The really lovely thing about the academic community is that everyone is genuinely interested in your research, however obscure and uninteresting your work may seem to your friends and family. I now have a short-term contract to some administrative work at the London School of Economics and Political Science (obtaining funding for academics) but even if I am unable to secure a much coveted permanent academic position, the skills that I have gained will be with me for life.
I am bursting with ideas for new avenues of research and am really looking forward finding out more about religious history in the many years ahead.
I joined the OU Religious Studies department in 2006 as a Ph.D. student, having just moved to Milton Keynes from Finland. The series of workshops offered by the OU and the support and advice from my supervisors helped me through the first year of a way too ambitious project. The principles I then learned of planning, organising and actually completing a research project proved valuable when I emerged as a Doctor into the wild.
Competition for funding is hard, but I feel that the freethinking atmosphere and the brilliant teachers at the OU, and the friendships and connections that developed there has given me confidence, determination, and meaning for life.
I am now working as a full-time Post-Doc Research Fellow, halfway through my own four-year project in Comparative Religion at the Åbo Akademi University in Finland. I’m also already planning the next big thing with a bunch of scholars from around the world. But, I was also very lucky with the funding and you always have to be planning the next one… and have a backup plan for that.
Funding and permanent positions are hard to find in academia, more so in the humanities than in some other fields. However, we should not be selling ourselves short in the world, including those parts of the world that are outside the Academia. The value of the experience, knowledge, and skills you get from completing your degree is gold, even though sometimes you have to explain this to other people.

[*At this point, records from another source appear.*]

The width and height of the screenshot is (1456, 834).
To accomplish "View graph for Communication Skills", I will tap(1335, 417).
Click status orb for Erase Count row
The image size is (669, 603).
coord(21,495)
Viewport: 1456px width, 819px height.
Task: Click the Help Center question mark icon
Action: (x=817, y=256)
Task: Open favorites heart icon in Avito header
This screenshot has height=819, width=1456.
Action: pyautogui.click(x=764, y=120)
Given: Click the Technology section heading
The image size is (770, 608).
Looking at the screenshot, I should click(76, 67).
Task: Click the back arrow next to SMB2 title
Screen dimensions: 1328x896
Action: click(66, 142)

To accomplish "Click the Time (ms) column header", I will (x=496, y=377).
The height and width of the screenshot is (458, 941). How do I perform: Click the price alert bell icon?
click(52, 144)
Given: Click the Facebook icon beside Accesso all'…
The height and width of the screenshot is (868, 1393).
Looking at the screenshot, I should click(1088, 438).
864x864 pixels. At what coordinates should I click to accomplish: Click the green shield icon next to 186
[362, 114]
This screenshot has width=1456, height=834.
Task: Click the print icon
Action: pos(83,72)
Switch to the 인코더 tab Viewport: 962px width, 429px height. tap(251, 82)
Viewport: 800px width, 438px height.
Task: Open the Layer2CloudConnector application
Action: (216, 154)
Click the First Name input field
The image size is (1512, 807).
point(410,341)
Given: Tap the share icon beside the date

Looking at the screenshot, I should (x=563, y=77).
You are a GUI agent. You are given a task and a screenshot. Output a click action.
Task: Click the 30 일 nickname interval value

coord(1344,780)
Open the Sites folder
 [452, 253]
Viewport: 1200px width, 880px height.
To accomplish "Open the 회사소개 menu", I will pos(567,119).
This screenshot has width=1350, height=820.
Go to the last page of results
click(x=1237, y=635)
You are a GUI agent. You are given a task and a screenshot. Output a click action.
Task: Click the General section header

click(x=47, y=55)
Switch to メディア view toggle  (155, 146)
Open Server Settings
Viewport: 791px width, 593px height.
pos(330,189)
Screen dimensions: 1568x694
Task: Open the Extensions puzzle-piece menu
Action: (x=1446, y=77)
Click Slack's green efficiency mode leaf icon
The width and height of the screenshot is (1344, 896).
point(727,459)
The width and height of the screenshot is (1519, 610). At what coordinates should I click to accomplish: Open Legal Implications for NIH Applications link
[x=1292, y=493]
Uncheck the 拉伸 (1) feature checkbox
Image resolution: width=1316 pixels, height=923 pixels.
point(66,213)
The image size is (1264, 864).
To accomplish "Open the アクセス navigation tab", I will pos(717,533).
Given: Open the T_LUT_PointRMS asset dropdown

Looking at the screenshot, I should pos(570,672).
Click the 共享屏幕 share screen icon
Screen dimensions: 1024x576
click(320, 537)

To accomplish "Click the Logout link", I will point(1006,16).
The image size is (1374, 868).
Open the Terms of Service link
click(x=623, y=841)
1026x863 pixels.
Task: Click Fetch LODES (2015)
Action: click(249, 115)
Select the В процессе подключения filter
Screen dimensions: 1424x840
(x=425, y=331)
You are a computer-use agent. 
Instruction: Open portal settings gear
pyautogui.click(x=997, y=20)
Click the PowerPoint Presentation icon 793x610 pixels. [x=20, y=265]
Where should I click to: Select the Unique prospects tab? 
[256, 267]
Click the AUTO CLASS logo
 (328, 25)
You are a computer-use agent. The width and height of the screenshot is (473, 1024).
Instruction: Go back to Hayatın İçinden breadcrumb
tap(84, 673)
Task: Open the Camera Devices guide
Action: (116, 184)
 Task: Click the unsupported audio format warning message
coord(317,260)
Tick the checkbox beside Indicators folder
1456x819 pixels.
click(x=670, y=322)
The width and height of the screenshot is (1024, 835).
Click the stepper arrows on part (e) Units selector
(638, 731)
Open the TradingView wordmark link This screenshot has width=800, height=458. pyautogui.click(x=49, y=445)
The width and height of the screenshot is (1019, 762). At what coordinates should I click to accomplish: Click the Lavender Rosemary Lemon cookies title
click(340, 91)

Dr. Mika Lassander, Academy of Finland researcher, Viewpoints to the World project
The Åbo Akademi University, Finland
After completing my PhD at the Open University in 2011, I have remained active in the academic community. At first there was trepidation, i.e. I didn’t know quite what to do and I felt very much at the ‘bottom of the ladder’, but after receiving continued support, advice, and encouragement from my once PhD supervisors (with whom friendships developed), I have continued with my academic pursuits. For example, I transformed my thesis into a book which was published by Bloomsbury in 2013, and other creative ideas for future projects are following suit.
I am also an Associate Lecturer at two universities – the University of Wales Trinity Saint David and Oxford Brookes University. From these experiences I have learned that finishing a PhD, although a milestone of which to be proud, is only the beginning of a long and even more exciting adventure.
That said, neither project funding nor full time permanent positions in academia are easy to find these days, but with the support of both teachers and colleagues – especially those fellow students who shared in the doctoral journey with me – I am convinced that we will all ‘get there’ at some point in the future. In the meantime, lecturing part time is giving me the essential skills necessary to carry on.
All in all, my experience as a PhD student at the Open University was an excellent one, and that experience continues to nurture and fuel my growth as an academic.